After faithfully attending the LDS church throughout my childhood, I was inactive from the age of fifteen to nineteen. At nineteen I had a powerful spiritual experience. I realized that I should find out for myself if god exists. I began to read the Book of Mormon daily, to study it. I began to keep the commandments. I began to study the gospel. But I still didn’t feel like I ‘knew’ that the Church was true. I remember praying for over two months to get an answer. Finally, one day as I knelt down beside my bed I heard the thought within my own mind, ‘You already know it’s true.’ I was so happy, and overjoyed, I had my answer. I began to prepare to go on a mission. Before my mission I had several other strong spiritual, confirmatory experiences.
I served in Arkansas and Tennessee. Three major things became clear as I served.
One, I was really good at finding answers to Christian “anti-Mormon” arguments. I still argue to this day about what is good evidence that the church is not true. I am regularly on the side of the church in these conversations. It is not that I believe, but I am not willing to allow bad arguments to stand. I would do the same to anyone who had bad reasons for not believing the church. I have also thought many times that if someone believed that the bible was true they should become a Mormon, and I would tell them that. If the bible is true, then Mormonism is the best version of Christianity, as far as I have been able to tell. I was the generally accepted missionary one would ask about resolving doctrinal, or logical concerns.
Two, I became very bitter against people who were not open-minded. “No thanks, I already know the truth” when I knocked on the door would drive me nuts. I developed a response that I thought should get their attention.
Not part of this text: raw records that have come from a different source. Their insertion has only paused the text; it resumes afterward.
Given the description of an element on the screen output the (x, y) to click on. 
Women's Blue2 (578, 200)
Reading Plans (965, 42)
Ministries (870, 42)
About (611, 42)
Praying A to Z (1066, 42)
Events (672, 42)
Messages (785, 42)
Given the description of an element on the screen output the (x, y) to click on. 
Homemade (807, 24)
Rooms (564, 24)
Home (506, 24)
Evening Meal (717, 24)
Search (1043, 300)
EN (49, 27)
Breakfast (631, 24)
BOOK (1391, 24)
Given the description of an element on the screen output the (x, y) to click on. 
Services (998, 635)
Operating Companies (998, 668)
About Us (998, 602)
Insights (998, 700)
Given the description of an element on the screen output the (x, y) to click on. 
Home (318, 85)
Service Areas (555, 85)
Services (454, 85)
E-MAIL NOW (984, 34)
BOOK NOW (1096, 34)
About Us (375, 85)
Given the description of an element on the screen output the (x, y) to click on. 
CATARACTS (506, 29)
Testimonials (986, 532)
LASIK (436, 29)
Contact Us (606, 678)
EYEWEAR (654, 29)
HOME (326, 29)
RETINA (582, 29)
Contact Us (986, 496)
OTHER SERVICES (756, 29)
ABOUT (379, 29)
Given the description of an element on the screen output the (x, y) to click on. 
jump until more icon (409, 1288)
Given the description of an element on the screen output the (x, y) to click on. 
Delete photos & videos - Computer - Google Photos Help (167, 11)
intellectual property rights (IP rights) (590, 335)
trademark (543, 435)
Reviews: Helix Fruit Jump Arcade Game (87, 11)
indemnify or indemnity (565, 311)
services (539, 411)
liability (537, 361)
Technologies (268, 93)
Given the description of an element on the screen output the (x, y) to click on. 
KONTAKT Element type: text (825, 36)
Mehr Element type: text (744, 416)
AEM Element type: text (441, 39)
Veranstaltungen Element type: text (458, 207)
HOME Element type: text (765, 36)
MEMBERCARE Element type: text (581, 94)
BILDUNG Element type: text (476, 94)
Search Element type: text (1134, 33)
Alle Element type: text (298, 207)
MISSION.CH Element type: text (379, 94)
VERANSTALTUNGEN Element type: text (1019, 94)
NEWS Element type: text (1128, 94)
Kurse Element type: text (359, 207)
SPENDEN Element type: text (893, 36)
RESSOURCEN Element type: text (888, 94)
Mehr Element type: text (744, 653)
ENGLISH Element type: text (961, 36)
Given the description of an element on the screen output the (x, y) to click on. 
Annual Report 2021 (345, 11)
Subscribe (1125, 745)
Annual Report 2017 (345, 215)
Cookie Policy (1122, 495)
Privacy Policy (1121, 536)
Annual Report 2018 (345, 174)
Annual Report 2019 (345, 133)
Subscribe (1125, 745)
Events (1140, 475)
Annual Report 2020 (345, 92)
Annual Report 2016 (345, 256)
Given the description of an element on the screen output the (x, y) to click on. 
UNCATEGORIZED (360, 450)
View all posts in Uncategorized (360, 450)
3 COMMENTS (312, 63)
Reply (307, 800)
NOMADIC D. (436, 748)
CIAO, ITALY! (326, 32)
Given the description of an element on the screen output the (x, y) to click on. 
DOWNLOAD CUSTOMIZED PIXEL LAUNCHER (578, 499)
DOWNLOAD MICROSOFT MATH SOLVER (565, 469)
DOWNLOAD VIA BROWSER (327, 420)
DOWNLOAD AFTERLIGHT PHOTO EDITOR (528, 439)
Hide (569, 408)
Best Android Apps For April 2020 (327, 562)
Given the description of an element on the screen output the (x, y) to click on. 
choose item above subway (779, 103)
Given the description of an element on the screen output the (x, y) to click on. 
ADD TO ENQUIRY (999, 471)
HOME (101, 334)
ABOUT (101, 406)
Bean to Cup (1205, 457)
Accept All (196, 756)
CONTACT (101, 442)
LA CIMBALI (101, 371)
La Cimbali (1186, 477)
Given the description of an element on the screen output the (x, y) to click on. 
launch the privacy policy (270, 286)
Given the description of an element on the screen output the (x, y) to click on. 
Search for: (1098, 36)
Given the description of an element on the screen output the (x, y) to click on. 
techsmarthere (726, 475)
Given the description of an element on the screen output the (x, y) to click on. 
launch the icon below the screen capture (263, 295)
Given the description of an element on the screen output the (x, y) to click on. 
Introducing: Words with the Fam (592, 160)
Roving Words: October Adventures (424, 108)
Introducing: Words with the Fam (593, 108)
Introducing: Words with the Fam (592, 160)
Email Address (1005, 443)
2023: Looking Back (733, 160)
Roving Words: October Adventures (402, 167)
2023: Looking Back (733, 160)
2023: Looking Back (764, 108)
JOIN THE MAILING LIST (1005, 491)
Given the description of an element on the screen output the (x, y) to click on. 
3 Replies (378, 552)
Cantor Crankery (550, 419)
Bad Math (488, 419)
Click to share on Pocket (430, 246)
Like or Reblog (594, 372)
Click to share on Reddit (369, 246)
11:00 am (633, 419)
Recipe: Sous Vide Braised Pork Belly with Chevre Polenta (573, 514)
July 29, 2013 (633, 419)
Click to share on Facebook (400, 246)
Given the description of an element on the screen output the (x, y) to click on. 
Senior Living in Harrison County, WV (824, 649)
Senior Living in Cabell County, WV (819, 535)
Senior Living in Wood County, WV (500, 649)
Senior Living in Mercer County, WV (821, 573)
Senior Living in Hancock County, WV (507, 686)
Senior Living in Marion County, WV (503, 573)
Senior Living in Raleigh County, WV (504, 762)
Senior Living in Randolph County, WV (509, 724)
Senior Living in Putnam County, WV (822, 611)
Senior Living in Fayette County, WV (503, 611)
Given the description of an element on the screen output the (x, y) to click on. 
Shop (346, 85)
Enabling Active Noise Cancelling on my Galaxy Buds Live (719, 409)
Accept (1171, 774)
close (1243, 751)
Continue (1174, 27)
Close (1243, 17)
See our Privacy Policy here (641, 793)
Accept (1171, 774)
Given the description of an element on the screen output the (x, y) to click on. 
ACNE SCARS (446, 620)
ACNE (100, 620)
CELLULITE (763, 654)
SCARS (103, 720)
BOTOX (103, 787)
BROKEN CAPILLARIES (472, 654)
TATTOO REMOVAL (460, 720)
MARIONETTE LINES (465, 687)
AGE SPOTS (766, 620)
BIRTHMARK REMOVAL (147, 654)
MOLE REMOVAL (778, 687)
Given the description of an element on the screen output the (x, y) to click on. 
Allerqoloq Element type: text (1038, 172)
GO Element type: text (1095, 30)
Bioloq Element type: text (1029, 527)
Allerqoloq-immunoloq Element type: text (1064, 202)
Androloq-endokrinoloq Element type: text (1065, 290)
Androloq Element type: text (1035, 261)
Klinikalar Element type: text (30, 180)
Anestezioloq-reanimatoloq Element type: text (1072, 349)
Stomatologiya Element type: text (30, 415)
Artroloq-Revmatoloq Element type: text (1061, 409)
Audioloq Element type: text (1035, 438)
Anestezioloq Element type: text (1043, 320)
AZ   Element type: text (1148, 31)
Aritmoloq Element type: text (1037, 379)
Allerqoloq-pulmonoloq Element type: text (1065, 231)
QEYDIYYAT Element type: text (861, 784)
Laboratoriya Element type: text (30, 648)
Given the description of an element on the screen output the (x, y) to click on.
I would say “But wouldn’t 2500 people on a different continent claiming that they felt the risen Lord’s body be something important for everyone to know?” They would respond along the lines of “Not interested” or “I don’t need more information, I already know” or “I already have enough info”. This drove me nuts.
Third, I became very frustrated with people who could not accept or see clear, well reasoned, well evidenced arguments. One good example that I think most committed LDS understand, if they have served a mission or tried to share the gospel with other Christians, is the idea that one cannot add to or take away from the bible. The arguments the Church has against such a position are fool proof to anyone who believes in the bible. It would blow my mind, and I think many LDS’ minds, when people would blatantly ignore arguments that were so persuasive and compelling.
There is something else important to this story as well. I have an incredibly powerful aversion to hypocrisy. This aversion led me to several conclusions. I would never let myself be like those people who were not open-minded and ‘knew’ they had the truth. I would always be open to new information, and to the possibility I was wrong. If I was not open to the possibility that I was wrong, I could not expect someone else to be open to that same possibility without being a hypocrite. How could I expect anyone to admit that I could possibly be right, if I could not admit the possibility that they could be right. How could I expect anyone to take a serious look at my beliefs, and allow a possibility for those beliefs to be right, if I could not do the same for them?